Set problem. Render the stretch from the start of the listing through the line containing "click(188, 147)" as a two-column CSV headed input and output, with one row for each text and its answer, each in a single quoted field with line breaks turned into spaces and the pictures left out.
# # #
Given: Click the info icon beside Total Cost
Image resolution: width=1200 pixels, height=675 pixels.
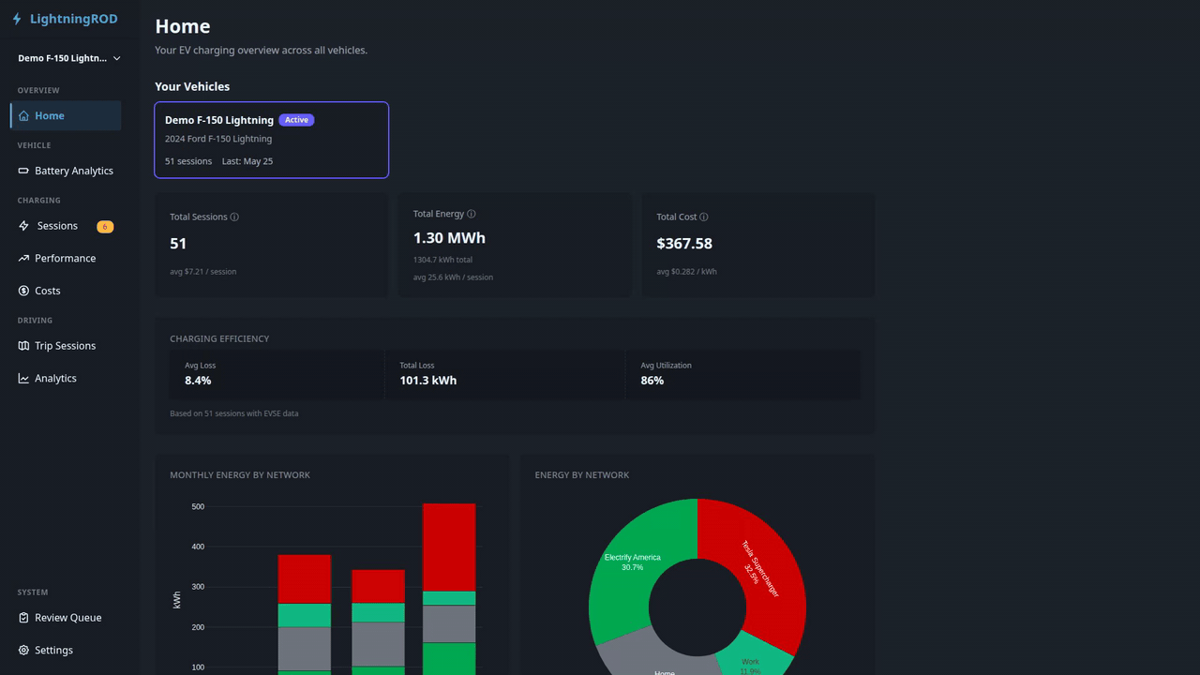Looking at the screenshot, I should point(704,217).
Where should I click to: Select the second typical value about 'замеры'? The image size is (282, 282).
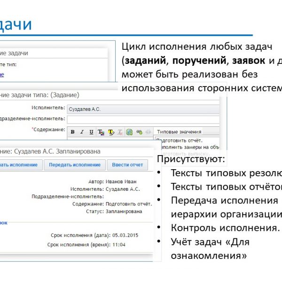click(188, 147)
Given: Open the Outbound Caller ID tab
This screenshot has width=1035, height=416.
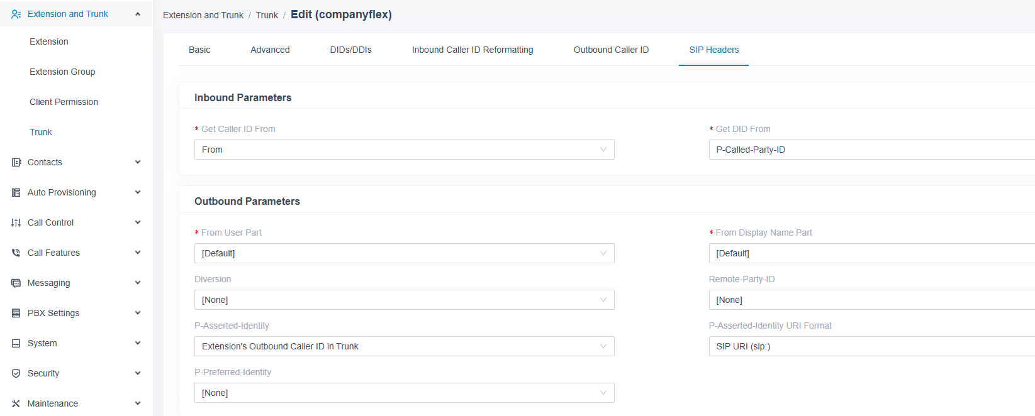Looking at the screenshot, I should click(x=610, y=50).
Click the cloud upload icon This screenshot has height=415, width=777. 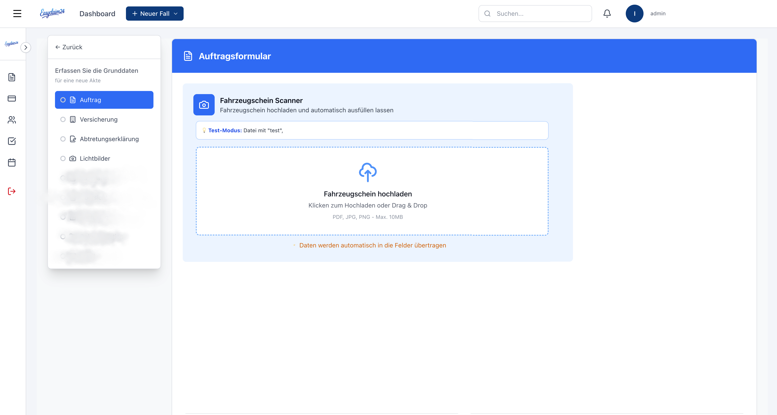367,172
# # #
Task answer.
input,output
"Given: Click the info icon beside Total Cost Image resolution: width=1200 pixels, height=675 pixels.","Looking at the screenshot, I should point(704,217)."
"Where should I click to: Select the second typical value about 'замеры'? The image size is (282, 282).","click(188, 147)"